[Task brief] An exact reprint of every record below is required, with the pictures left out.

[Supplied data]
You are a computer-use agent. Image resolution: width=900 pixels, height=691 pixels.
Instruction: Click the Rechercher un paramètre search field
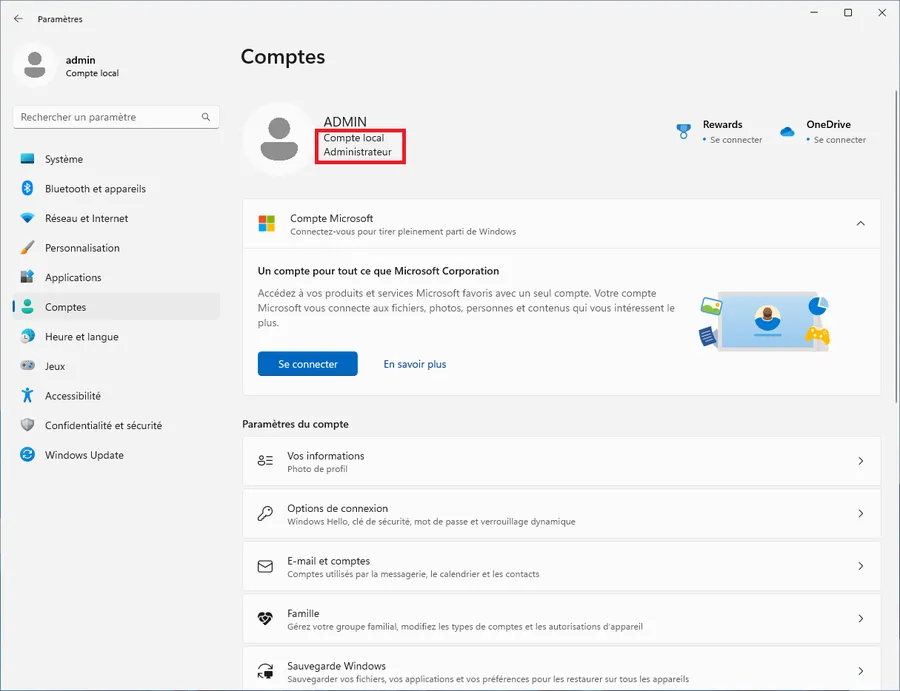(x=116, y=117)
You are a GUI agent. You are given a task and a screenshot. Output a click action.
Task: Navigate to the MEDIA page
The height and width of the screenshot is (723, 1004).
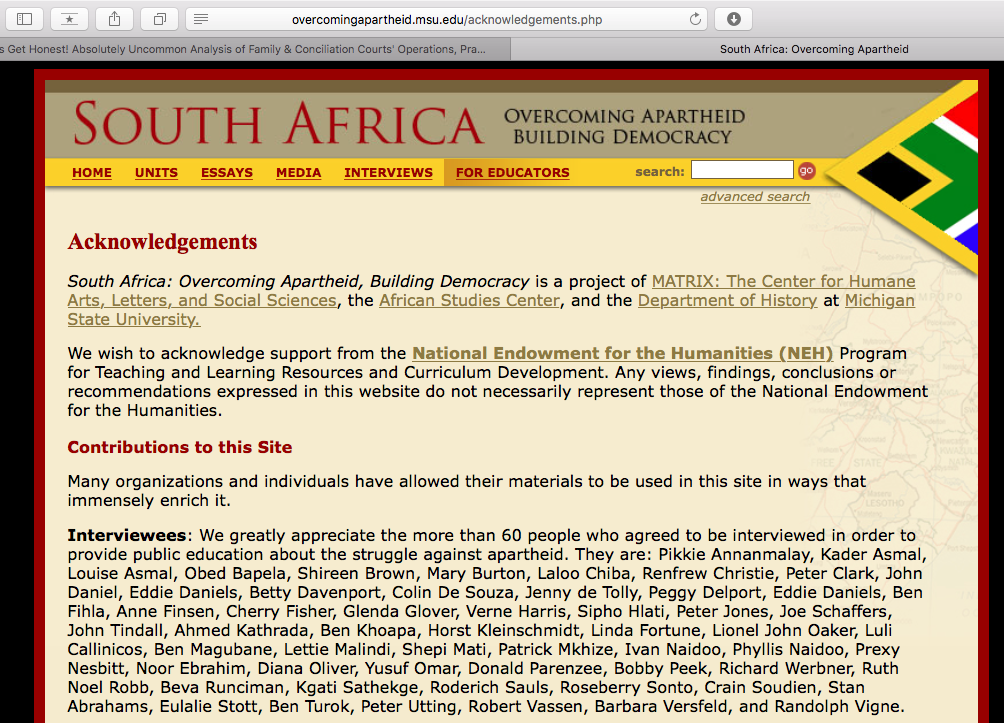298,173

[Response for this exercise]
You are a computer-use agent. Image resolution: width=900 pixels, height=691 pixels.
Instruction: Click the Rechercher un paramètre search field
(x=116, y=117)
You are a GUI agent. You are given a task and a screenshot. Output a click action.
Task: Navigate to the MEDIA page
The height and width of the screenshot is (723, 1004).
298,173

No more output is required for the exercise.